The report was published alongside and cited within the Environmental Protection Agency’s new plan — announced Tuesday — to rescind the 2009 federal government finding that climate change threatens public health and welfare.

“We had little time to accomplish what the Obama Administration spent years and millions of dollars to produce as the original Technical Support Document (TSD) for the 2009 Endangerment Finding,” Spencer wrote in the blog post.

The authors wrote the 150-page document over the course of about two months, in April and May.

Two of the report’s authors, Spencer and Ross McKitrick, were involved in a Heritage Foundation event earlier this year on reconsidering the endangerment finding. Another four authors quoted in papers published by The Heritage Foundation were also cited in the DOE report. The report’s five authors frequently cited their own past work as references.

But outside scientists whose work was also referenced in the report told NOTUS the Energy Department’s review was deeply frustrating.

“The parts I have read are deeply concerning,” said Benjamin Santer, a researcher at the Woods Hole Oceanographic Institution, about the paragraphs that discuss his work.

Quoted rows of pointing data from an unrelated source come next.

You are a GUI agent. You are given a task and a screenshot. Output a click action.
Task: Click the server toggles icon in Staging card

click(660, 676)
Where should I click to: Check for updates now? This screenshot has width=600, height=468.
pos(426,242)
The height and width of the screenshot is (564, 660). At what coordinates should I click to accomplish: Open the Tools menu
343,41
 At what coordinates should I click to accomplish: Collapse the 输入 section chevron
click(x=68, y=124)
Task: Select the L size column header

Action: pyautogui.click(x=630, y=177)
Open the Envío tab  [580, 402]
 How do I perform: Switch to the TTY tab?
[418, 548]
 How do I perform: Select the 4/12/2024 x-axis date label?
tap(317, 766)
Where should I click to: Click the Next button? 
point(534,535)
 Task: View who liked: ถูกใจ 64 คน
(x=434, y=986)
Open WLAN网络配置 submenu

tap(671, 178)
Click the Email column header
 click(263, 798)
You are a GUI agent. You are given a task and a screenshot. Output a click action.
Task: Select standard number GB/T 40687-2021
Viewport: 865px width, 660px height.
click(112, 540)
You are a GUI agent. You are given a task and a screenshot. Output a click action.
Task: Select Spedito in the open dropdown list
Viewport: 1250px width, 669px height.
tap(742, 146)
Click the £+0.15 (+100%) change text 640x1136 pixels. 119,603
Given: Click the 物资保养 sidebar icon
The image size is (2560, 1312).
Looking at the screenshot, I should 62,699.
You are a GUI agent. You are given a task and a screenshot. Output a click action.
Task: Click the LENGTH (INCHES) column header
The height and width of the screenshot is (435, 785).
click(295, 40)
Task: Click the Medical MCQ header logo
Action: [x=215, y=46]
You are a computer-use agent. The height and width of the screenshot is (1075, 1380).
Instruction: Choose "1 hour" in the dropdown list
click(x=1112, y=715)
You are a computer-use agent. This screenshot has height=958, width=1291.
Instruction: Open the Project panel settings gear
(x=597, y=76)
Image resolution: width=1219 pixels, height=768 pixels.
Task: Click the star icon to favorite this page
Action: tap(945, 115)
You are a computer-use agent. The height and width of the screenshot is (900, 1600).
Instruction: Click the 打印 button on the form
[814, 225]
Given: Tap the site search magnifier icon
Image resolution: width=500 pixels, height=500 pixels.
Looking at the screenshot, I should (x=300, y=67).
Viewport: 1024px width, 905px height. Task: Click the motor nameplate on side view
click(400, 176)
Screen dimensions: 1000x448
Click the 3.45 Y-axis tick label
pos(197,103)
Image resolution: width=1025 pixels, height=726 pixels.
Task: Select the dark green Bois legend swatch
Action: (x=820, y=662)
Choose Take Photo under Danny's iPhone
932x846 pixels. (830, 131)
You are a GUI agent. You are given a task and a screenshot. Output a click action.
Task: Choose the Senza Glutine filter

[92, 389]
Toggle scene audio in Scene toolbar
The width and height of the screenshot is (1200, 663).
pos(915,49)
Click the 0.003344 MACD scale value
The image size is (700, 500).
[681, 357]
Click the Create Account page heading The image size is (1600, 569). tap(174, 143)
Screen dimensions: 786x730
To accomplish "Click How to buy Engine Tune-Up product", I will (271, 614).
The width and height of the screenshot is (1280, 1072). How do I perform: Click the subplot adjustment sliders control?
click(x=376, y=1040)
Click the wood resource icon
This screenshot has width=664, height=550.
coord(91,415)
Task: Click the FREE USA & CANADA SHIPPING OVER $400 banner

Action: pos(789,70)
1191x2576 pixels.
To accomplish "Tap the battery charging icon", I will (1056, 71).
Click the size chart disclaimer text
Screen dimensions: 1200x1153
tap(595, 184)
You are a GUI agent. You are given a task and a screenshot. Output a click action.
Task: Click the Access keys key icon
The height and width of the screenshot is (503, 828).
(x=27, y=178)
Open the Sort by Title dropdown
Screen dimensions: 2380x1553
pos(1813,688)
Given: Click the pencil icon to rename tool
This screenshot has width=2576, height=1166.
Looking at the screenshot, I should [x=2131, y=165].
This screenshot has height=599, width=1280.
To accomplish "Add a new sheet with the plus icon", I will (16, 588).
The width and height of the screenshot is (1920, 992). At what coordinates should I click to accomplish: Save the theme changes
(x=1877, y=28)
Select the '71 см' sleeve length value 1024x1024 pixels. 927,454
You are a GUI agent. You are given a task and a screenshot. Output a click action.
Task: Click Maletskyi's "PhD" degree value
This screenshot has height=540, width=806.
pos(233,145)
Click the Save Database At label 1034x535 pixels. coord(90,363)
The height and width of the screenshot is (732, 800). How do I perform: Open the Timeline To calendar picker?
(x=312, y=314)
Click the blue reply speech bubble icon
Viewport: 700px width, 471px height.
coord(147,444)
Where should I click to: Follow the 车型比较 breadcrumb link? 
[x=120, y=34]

“Their citation does not correctly capture our findings,” said Bor-Ting Jong, a researcher at Vrije Universiteit Amsterdam. The DOE report inaccurately linked together future projections on rainfall intensity as an explanation for historical trends, according to Jong.

“Our work has no relevance” to the topic at hand, said Joshua Krissansen-Totton, a researcher at the University of Washington. Krissansen-Totton’s research focuses on marine life billions of years ago, and the DOE report’s authors connected his research on that time period to questions about the increasing acidification of the ocean today.

“I find the discussion of heat waves, drought and wildfires particularly lopsided, poorly referenced and leaning on cherry-picked results,” said Alexander Gershunov, a researcher at the University of California San Diego.

Gershunov told NOTUS that while the specific citation of their work was technically accurate, contextually the report was misleading about the conclusions that should be reached from the research.

“This whole thing is just incredibly disingenuous and not an accurate depiction of the field,” said Jesse Farmer, an environmental science professor at the University of Massachusetts Boston.

Farmer, whose work was not cited in the report, described at least six different points where the best research today conflicts with the analysis and conclusions of the Trump administration’s review.

He currently assigns published work from Heritage-associated climate skeptics to his undergraduate students as an exercise in finding problems and inconsistencies, and he said he would consider adding some of this DOE report to his curriculum.

President Donald Trump signed an executive order earlier this year aimed at “Restoring Gold Standard Science.”

In that order, Trump said that his administration was committed to ensuring that “Federal decisions are informed by the most credible, reliable, and impartial scientific evidence available.”